CAIR’s (Council on American Islamic Relations) tax exempt status yanked by the IRS!

Hooray, it’s about time. Maybe the IRS is wising up. Hey, I’d even reconsider my stance on the FairTax (which abolishes the IRS among other things) if the tax-Nazis did more of this. Just kidding, I still favor the Fair Tax. And while we’re at it, I don’t think churches should be tax exempt either (Catholic pedophile priests comes to mind), but that’s another story for another time.

Just another peace-loving group of Muslims

CAIR is only one of many Muslim Brotherhood affiliated organizations with tax exempt status because they are so clever at the game and have pulled the wool over nearly everyone’s eyes as to what they are really all about (funding extreme Islamic dogma and forcing sharia law on America).
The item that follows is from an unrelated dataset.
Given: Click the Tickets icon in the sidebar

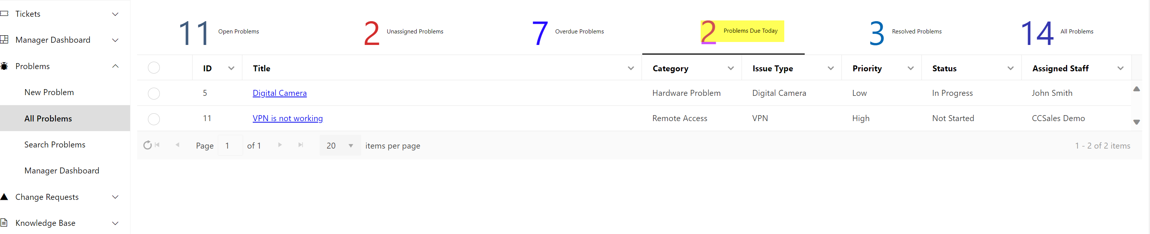Looking at the screenshot, I should [x=4, y=14].
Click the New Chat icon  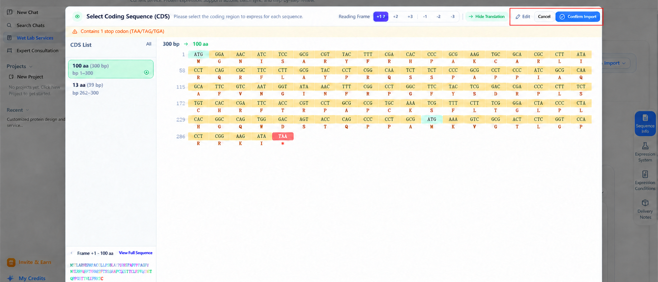[10, 12]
But failure to make required tax filings, namely Form 990, providing an organization’s mission, programs, and finances –FOR 3 CONSECUTIVE YEARS might have exceeded even the IRS’s willingness to look the other way for certain groups enjoying a special favored status by our government and the majority of the media.
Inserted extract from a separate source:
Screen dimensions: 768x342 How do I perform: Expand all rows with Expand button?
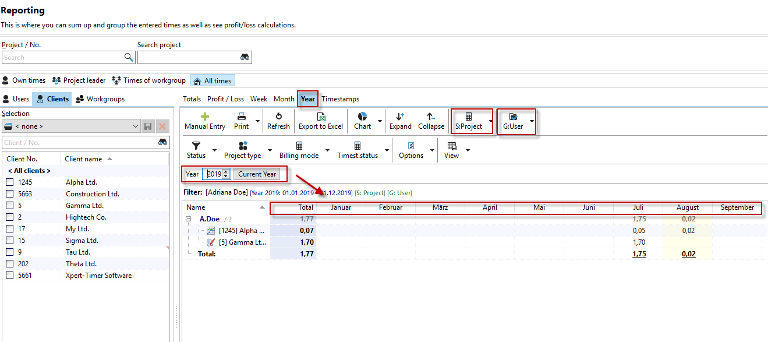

Oh I don’t expect them to go away. They’ll reinvent themselves (just like ACORN did) and be back in business before you have time to look up and understand the word taqiyya.

Aloha, Mikie

Black Friday Alternative

November 26, 2010

How appropriate to talk Fair Tax on the day labeled Black Friday as this busy shopping day relates to profitability for many retailers. Of course taxes and govt regs may have a little something to do with businesses not going into the black until late November. Ya think?
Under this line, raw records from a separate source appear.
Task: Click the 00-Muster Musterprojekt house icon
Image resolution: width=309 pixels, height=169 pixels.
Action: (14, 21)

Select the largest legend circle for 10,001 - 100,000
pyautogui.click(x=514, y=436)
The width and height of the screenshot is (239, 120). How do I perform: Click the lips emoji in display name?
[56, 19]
Anyway, I hate to shop. There’s no way in Hades I would ever go shopping on the day after Thanksgiving, but neither do I feel like blogging today, so I’ve found a perfect way -at least accomplishing for me, a break from blogging, and for you a quick easy way to start educating yourselves on the FairTax and other tax reforms that this country so badly needs.

I know I can’t seem to shut up about it, but if we don’t get on board and push a solution that makes sense we’re gonna end up with a VAT tax (like European countries, averaging 20%) or a national sales tax on top of our already horrific tax burden.

Enjoy today’s installment:  How will the FairTax help people who don’t hire an accountant? and tune in next Friday and every Friday (or see Tax Refprm videos under Categories in the side panel) for other informative video explanations of a great way to reform our taxes.

Spread the word by using the share links below, and go the site for more information.

Aloha, Mikie

Truth or Dare?

November 13, 2010

Secretary of State Hillary Clinton denies she’ll run for president in 2012 or 2016.

Ha, ya think?

Well I can’t imagine her not running, so I guess she’d have to take the dare if I was sitting in that circle.

Okay, what about this one?

Those demonizing the Fair Tax say that it wouldn’t be fair to ask Americans to pay an additional 23% in taxes at a time like this.

Well, that’s a total mis-characterization of what the Fair Tax is, so that’s another lie.

The Fair Tax is not an additional tax, it’s a replacement tax.

Unlike what’s pretty much guaranteed to come out of the bipartisan fiscal committee leaked in the news lately (a net tax increase for everyone), the Fair Tax eliminates all of these:

  1. Federal Income tax for corporations and individuals
  2. Social Security & Medicare taxes for employers and employees
  3. Income tax on capital gains
  4. Taxes on Dividends and interest income
  5. The Estate Tax
  6. The IRS!

Have I got your attention yet? Well maybe you noticed the dive the stock market took this week (the worst in 3 months!) starting with bad news from Cisco Systems whose share holders lost 16.5% of their value in an afternoon. Now before you scoff because they’re the ‘rich, white, evil people who invest in the stock market and deserve what they get’, please realize that if you have a pension, public or private, you may be a Cisco (or other corporate) shareholder too- you just don’t know it.

Ironically just last month, the CEOs of Cisco and Oracle authored a joint letter in the Wall Street Journal with a plea for lower tax rates for corporations who want to bring their overseas earnings back to the US. According to the WSJ letter, one trillion dollars is roughly the amount that could be repatriated to the US, but the Corp tax rate at 35% (the highest in the world!) is just too crippling so those companies tend to reinvest earning anywhere else -except right here in America. Most developed countries allow their corporations to bring foreign earnings home at a rate of between 0-2%.

Under the Fair Tax the corporate tax would go away (like all those listed above), replaced by a 23% consumption tax on all new goods and services at the point of sale. The federal government would prebate back to all consumers a monthly amount based on earnings (a refund if you will) so that effectively no one pays taxes on the necessities of life, so don’t be screaming it’s not fair to the poor.

Clearly a lot in our government’s financial house and the way revenues are generated has got to change and this is an idea worth serious consideration. Just don’t be taken in by the lies of an additional 23% tax on top of our already burdensome load, cause it ain’t true!